## Challenge
Locate every line in the records that contains the string "Open" and copy each of those lines in full.

[Rows of pointing data]

-=-=-

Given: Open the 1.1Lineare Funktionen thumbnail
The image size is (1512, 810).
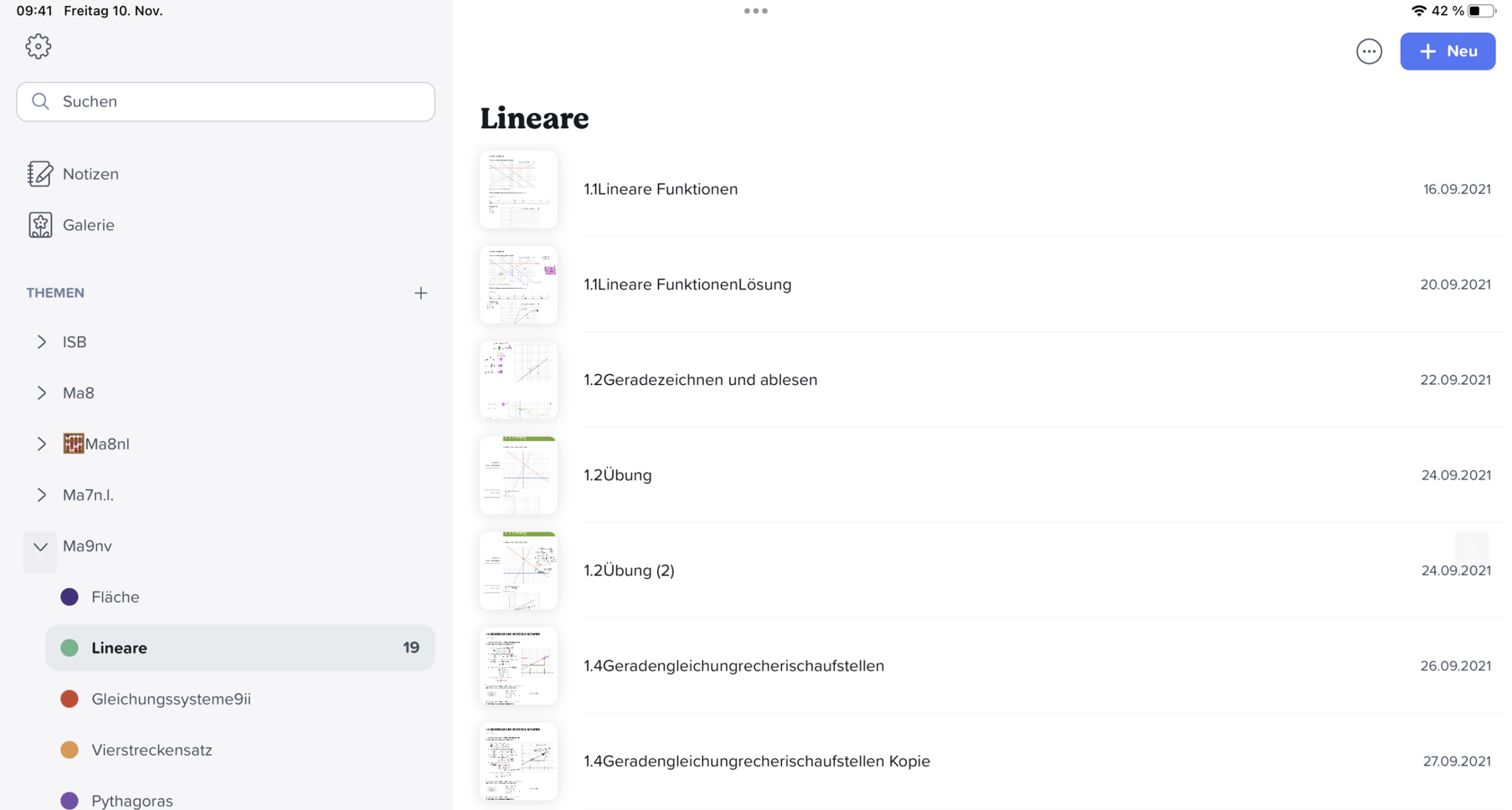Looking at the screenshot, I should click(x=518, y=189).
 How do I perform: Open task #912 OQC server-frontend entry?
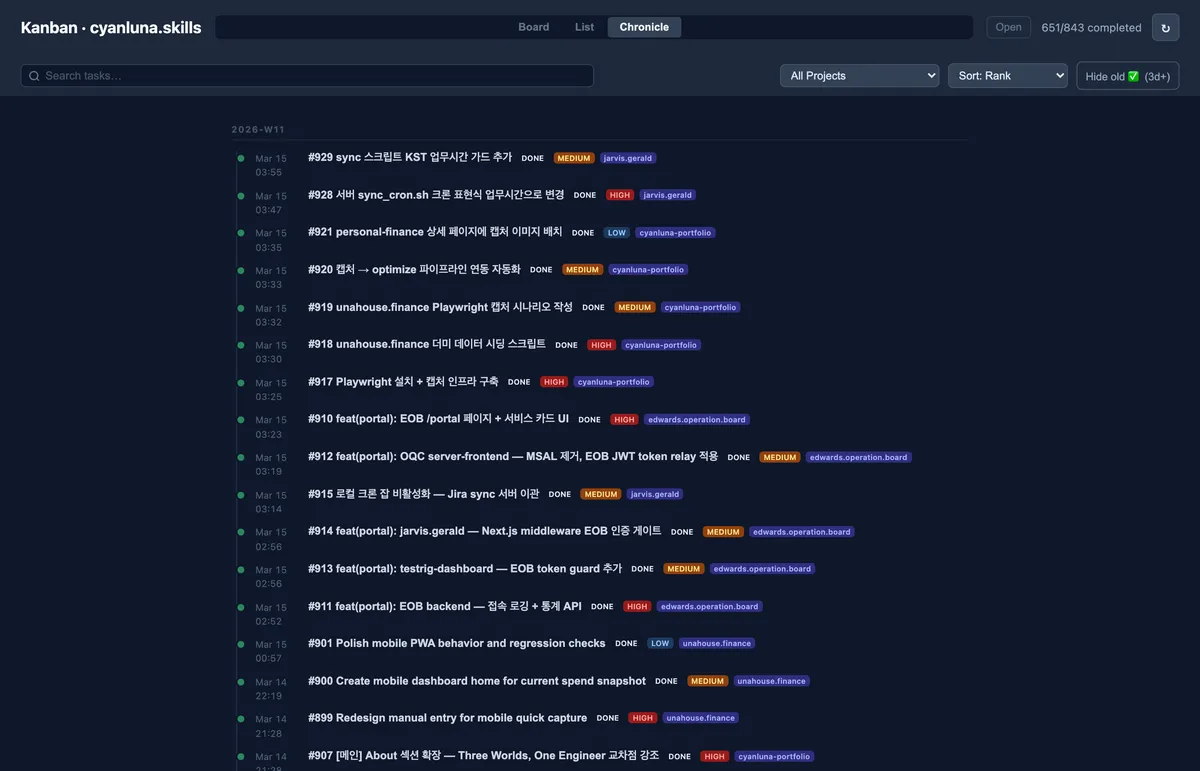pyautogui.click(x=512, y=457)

-=-=-

## Problem solution
Given: Open the 1.1Lineare Funktionen thumbnail
 How do I perform: Open task #912 OQC server-frontend entry?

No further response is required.